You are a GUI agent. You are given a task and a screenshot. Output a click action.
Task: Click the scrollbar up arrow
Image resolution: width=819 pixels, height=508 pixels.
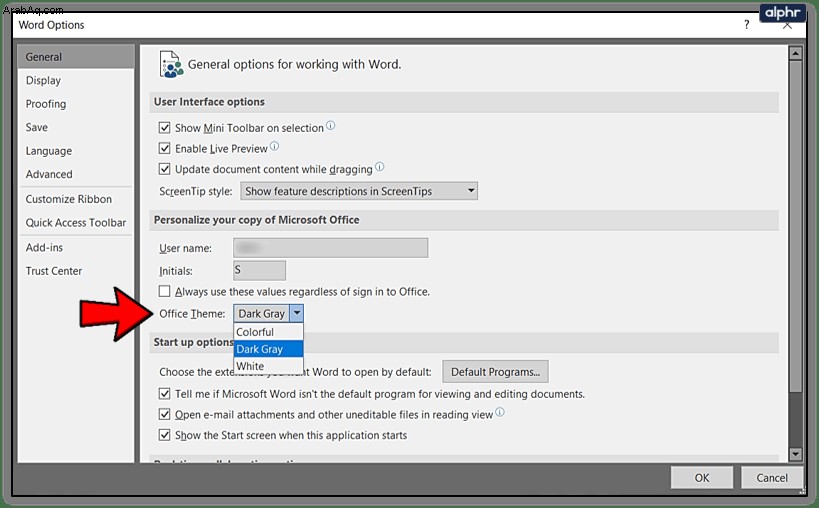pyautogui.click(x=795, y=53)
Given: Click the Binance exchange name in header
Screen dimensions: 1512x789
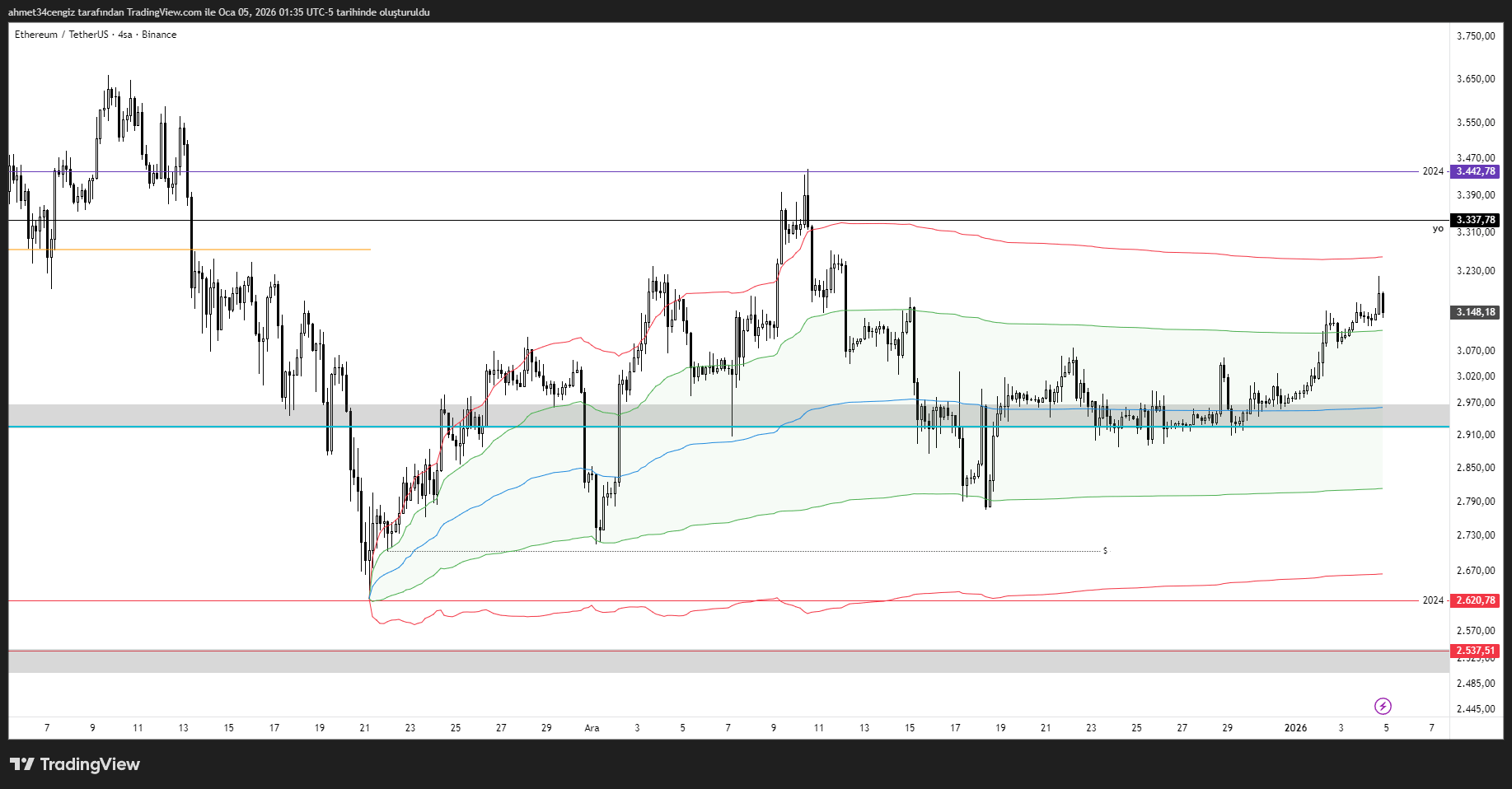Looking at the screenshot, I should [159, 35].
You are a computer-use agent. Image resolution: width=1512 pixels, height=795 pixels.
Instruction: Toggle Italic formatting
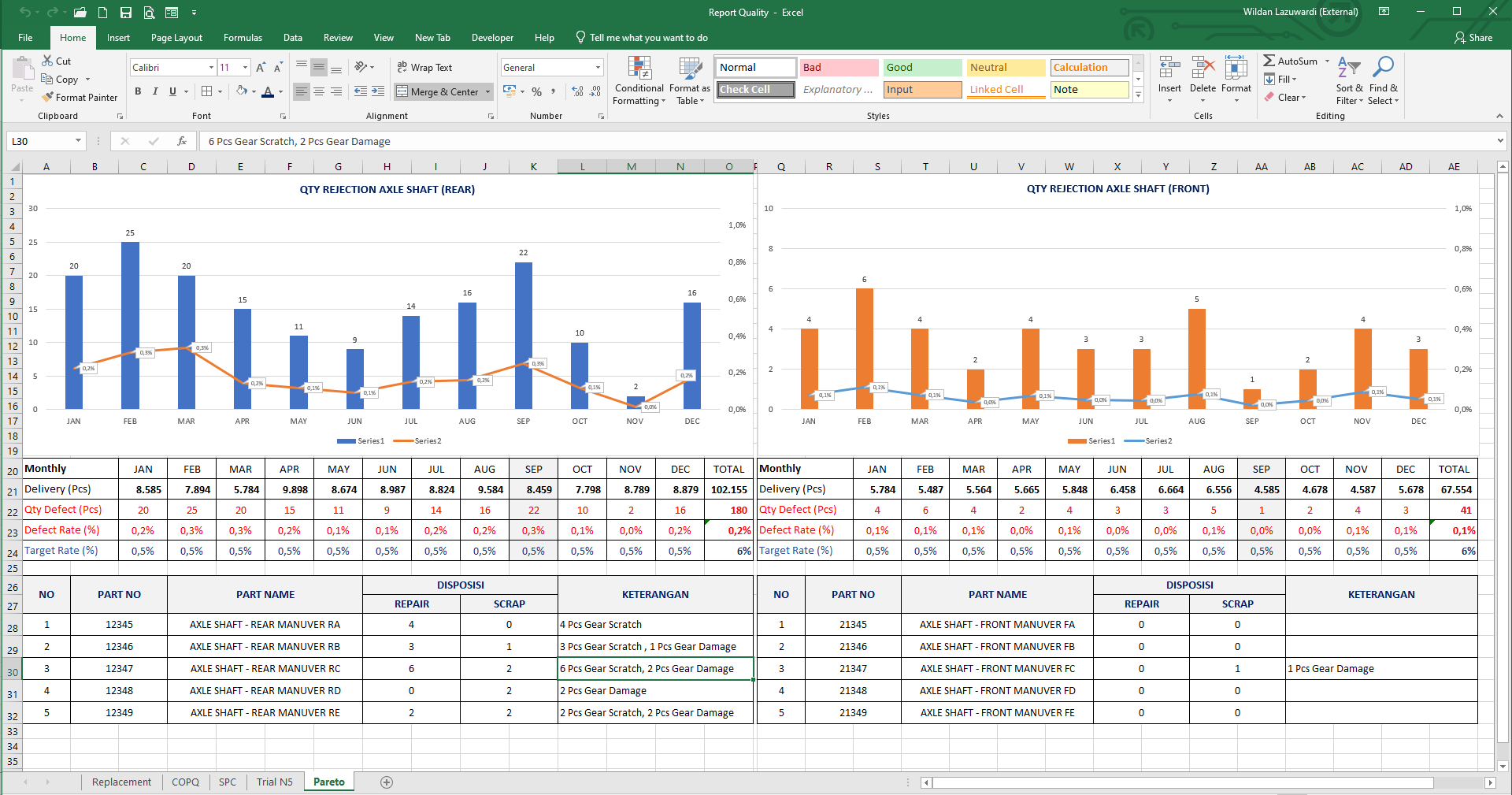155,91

········

PROBLEM REQUIREMENTS> The lines from the one containing "Image resolution: width=819" up to and including the last line of the material above are to be given again exactly; any pictures are dropped.

ANSWER BELOW>
Image resolution: width=819 pixels, height=508 pixels.
pyautogui.click(x=795, y=53)
Given: Click the Binance exchange name in header
Screen dimensions: 1512x789
Looking at the screenshot, I should [159, 35].
You are a computer-use agent. Image resolution: width=1512 pixels, height=795 pixels.
Instruction: Toggle Italic formatting
155,91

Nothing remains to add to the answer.